Published in final edited form as: Nat Methods. 2022 Nov 7;19(12):1550–1557. doi: 10.1038/s41592-022-01667-0

Figure 4. Utilizing Complementary Information: Data Integration for MoA cluster retrieval and class prediction in compound datasets.

Figure 4.

An application using the complementary subspaces: integrating multimodal data for mechanism of action (MoA) unsupervised clustering retrieval (a) and supervised prediction (b): (a) Benchmarking of data integration methods on the task of clustering compounds by their MoA categories. Distribution of the Jaccard Indices (one per MOA class; higher is better) computed between the clusters identified by the different integration methods28 and the ground-truth MoA clusters. Regularized Generalized Canonical Correlation Analysis (RGCCA) improves MoA retrieval for both CDRP-bio and LINCS datasets. Distributions are presented as boxplots, with the center line being median, box limits being upper and lower quartiles and whiskers being 1.5× interquartile range; n=16 (CDRP-bio), n=57 (LINCS) (b) MoA classification of the two compound datasets (CDRP-bio and LINCS) using gene expression, morphology and their integration to predict the mechanism of action of compounds. Classification performance (weighted F1-score) for the multilayer perceptron (MLP) and Logistic Regression classifiers using each data modality alone, the two early and late fusion strategies explained in the main text, and the early fusion of modalities after application of RGCCA on the feature space of both modalities. Chance-level predictions for each dataset are shown as a horizontal red line on each dataset plot.
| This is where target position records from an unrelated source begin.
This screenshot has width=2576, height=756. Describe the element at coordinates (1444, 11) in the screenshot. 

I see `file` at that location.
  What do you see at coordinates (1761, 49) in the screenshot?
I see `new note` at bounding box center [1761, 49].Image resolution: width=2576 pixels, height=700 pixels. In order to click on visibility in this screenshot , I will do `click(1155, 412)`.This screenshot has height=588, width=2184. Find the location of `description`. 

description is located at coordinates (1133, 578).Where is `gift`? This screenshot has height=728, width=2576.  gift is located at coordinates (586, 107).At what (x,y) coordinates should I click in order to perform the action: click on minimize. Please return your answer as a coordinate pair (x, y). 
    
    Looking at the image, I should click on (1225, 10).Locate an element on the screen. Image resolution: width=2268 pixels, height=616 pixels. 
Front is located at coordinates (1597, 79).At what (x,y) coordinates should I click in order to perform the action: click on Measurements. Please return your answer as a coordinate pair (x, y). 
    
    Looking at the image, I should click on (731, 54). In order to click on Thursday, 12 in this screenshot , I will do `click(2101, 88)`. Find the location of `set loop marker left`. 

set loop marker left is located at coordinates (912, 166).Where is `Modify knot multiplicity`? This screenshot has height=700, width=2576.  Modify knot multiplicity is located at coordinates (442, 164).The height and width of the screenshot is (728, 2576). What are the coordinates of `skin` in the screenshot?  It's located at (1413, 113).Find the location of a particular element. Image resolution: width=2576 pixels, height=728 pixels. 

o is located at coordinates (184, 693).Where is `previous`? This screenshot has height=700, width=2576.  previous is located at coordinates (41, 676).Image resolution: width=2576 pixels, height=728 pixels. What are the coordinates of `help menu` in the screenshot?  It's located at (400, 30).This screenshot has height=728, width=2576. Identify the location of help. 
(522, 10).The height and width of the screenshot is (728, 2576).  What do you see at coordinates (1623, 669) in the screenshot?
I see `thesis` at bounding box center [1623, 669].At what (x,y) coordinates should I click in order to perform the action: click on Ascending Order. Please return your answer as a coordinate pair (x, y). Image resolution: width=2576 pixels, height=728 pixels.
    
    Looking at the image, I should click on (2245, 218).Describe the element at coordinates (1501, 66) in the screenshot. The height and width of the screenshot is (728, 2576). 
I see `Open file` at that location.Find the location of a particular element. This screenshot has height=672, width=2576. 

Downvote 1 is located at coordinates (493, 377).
Distributions are presented as boxplots, with the center line being median, box limits being upper and lower quartiles and whiskers being 1.5× interquartile range; n=k=5. (c) Class-specific F1-scores are shown based on the MLP model for 16 MoA categories of CDRP-bio (left, where the 4 out of 16 MoA categories that resulted in zero F1-scores after fusion are excluded) and for LINCS (right, where the 23 out of 57 MoA categories that resulted in zero F1-scores after fusion are excluded).